What's new
By:
Filters
ClioSport.net

Register a free account today to become a member!
Once signed in, you'll be able to participate on this site by adding your own topics and posts, as well as connect with other members through your own private inbox!

  • When you purchase through links on our site, we may earn an affiliate commission. Read more here.

Hit by Google Related Virus, Again.



Rob

Rob

ClioSport Moderator
So once again whilst trying to get a crack for a damn piece of software for my boss, I've ended up getting another google related virus, the last one wouldnt let me search on google, but this one is much worse...
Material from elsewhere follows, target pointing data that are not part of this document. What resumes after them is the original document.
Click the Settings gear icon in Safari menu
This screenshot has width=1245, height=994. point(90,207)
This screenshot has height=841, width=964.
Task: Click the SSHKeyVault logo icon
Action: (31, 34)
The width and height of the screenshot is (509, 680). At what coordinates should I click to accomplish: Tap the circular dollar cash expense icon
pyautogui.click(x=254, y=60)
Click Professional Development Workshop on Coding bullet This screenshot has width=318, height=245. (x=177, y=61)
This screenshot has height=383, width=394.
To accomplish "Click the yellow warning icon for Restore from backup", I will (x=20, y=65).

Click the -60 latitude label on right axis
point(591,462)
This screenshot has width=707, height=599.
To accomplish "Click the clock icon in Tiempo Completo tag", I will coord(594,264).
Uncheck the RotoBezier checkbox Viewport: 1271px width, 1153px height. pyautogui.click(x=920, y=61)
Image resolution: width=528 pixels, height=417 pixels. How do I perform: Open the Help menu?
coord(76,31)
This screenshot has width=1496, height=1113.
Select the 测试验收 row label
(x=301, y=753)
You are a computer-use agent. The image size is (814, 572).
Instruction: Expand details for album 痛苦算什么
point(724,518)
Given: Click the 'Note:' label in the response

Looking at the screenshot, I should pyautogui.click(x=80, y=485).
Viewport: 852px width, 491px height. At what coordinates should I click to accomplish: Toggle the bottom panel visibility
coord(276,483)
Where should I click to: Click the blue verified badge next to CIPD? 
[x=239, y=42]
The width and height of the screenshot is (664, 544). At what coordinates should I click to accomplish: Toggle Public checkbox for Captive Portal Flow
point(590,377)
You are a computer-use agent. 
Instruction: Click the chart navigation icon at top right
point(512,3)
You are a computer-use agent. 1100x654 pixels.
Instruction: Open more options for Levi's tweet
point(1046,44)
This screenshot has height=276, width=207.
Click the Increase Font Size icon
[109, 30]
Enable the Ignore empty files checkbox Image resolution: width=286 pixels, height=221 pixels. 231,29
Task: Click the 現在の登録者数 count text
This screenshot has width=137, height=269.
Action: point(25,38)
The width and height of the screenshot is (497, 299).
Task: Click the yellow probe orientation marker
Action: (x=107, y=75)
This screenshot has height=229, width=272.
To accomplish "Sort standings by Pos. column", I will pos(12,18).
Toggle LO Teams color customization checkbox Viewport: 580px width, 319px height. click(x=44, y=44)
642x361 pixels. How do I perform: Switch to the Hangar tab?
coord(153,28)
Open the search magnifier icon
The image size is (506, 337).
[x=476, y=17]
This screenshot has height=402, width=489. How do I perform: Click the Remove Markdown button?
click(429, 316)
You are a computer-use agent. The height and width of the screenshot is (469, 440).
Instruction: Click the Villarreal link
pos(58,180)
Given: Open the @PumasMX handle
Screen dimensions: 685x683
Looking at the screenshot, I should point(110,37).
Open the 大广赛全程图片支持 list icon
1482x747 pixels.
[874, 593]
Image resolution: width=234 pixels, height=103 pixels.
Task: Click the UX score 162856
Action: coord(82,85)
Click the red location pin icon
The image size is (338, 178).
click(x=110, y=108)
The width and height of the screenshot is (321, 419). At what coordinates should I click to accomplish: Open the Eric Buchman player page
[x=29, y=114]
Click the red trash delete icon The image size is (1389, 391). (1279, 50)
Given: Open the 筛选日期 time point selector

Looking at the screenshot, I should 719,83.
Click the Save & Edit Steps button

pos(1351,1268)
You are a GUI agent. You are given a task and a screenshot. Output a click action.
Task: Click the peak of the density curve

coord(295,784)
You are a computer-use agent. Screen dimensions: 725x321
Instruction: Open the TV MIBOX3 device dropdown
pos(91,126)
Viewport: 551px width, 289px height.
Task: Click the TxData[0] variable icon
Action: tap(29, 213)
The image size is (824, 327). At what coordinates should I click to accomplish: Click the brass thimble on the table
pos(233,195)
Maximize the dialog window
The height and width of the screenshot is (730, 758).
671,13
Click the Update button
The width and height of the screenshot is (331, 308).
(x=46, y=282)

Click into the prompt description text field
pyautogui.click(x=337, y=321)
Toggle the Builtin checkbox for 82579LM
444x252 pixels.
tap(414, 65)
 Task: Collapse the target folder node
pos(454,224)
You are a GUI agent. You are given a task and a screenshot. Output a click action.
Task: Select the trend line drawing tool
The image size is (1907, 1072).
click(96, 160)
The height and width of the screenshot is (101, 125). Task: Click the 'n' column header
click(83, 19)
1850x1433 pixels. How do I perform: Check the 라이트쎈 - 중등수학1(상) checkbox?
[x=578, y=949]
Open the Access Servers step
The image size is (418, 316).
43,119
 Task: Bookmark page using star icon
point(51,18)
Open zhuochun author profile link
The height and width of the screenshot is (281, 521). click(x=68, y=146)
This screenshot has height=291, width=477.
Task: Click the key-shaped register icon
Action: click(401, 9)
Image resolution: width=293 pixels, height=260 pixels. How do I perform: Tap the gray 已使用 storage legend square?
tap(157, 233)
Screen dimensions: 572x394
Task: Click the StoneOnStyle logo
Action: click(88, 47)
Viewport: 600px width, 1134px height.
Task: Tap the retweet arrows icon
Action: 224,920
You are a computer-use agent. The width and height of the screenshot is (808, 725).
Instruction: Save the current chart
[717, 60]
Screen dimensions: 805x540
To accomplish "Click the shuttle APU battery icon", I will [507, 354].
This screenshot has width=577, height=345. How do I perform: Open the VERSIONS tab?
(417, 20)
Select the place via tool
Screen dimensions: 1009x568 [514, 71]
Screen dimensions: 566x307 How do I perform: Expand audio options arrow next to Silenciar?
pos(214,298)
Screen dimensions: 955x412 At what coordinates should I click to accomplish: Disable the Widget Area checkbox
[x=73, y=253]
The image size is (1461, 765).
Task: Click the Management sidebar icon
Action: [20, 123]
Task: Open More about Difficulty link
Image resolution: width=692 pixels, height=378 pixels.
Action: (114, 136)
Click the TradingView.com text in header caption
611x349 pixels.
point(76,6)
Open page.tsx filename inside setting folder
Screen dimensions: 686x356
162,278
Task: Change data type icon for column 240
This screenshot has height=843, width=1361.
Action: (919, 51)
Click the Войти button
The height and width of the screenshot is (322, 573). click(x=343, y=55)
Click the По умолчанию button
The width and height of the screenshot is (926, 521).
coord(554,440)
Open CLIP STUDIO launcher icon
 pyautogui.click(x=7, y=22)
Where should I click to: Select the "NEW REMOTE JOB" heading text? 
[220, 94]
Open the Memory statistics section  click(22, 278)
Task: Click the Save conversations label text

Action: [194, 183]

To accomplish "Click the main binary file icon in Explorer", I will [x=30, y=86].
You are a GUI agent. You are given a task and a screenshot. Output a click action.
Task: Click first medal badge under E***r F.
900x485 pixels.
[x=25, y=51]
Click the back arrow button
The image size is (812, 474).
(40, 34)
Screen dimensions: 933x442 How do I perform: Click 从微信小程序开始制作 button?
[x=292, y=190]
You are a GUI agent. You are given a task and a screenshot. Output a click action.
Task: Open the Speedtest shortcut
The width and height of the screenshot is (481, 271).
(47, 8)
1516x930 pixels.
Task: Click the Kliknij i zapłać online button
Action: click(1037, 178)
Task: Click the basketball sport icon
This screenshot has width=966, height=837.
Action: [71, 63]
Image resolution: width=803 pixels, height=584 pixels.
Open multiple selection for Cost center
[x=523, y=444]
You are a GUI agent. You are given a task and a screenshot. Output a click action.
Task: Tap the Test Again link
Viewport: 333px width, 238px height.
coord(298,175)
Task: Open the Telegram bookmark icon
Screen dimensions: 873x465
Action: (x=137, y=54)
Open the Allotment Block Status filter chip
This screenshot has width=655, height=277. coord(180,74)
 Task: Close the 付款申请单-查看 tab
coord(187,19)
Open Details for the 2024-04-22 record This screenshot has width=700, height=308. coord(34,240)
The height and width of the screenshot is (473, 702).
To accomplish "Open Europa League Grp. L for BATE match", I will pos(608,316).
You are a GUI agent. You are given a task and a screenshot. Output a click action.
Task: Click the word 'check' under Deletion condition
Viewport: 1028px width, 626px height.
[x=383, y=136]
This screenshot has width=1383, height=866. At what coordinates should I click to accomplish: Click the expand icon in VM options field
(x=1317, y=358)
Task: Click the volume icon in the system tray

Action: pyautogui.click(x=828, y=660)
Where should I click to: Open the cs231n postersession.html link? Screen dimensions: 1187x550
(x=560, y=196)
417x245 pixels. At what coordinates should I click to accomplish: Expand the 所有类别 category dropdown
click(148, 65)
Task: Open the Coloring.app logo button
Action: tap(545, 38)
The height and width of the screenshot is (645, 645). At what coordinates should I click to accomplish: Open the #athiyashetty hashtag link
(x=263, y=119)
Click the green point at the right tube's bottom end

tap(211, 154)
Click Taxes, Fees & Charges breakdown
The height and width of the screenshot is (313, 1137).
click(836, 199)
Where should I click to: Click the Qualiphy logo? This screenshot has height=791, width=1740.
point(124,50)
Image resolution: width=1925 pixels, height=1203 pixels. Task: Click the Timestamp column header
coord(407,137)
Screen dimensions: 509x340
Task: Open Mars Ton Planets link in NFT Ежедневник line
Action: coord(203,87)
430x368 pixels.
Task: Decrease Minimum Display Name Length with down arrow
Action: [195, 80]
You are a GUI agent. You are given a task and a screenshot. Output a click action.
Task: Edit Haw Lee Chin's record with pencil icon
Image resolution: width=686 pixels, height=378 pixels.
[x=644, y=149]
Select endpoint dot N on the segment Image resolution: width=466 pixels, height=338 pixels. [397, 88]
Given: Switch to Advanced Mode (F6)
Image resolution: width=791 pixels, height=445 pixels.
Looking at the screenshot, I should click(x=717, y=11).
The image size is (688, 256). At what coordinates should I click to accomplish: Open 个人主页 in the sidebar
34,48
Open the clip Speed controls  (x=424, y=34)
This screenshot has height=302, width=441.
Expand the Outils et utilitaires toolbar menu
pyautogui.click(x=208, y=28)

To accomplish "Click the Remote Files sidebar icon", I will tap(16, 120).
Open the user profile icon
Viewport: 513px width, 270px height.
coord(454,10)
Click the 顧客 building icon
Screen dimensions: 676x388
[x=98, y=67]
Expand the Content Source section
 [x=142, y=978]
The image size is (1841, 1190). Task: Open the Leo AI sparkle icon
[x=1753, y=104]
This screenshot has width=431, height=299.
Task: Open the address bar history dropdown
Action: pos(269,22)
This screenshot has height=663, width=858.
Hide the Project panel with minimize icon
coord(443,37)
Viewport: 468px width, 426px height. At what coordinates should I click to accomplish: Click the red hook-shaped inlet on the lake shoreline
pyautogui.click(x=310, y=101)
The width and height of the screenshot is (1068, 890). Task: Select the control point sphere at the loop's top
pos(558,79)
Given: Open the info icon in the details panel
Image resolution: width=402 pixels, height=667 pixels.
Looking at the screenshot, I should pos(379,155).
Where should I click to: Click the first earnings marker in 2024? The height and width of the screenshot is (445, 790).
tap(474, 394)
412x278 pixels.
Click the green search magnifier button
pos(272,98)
I cannot even access "www.google.com" or any derrivative, i.e my mozilla firefox homepage does not work.....

Any ideas? (as google is out)

I've tried clearing cookies etc, looking for new .exe files but nothing has ridded me of it, it started off just advertising some facebook layout overlay website, but now its that annoying fake virus scan screen, that then hides the window and makes a box appear telling you you have a virus. :rolleyes:
 
Rob

Rob

ClioSport Moderator
My host file?

It wasn't actually technically cracked software, as he owns it, but has lost his code... lol!!!!

I run malwarebytes etc and found lots, but nothing has rid me of this deamon!!!!

It has however found one .dll that it can't removed so that could be it???
 
The Hoff

The Hoff

  SLK 350
Check your browser add-ons, [tools>add-ons] in both FF and IE. Remove anything Java related from the list, retry, if that doesn't work also remove Java from your machine, retry.

Let me know if that helps your problem.

I doubt it's a hosts file entry, but you can check by looking in your C:\wINDOWS\System32\drivers\etc you can open it with Notepad. There shouldn't be anything in there [that's uncommented apart from a single localhost redirect], unless you have a custom list of bad URL's added. If you see anything related to 64.233.181.99 comment it out/remove it and resave the file.

Failing all of the above, also run an online NOD virus scan, and you may need to look into downloading Hijackthis and GMER [check bleepingcomputer.com for further assistance].

Let us know anyway.
 
K

Krispwee

  Z4
I've had something like that before. Try downloading spyware removal software using another laptop/PC and putting it on a USB device and installing it over to infected PC. Try boot in safemode aswell to install and scan to begin with and then boot into normal mode to do another scan. I noticied when I had mine I couldn't go to any of the known spyware removal sites either.

Also format the USB once you have installed all the software etc. After doing all the above my PC was fine but I formatted after anyway just to make sure.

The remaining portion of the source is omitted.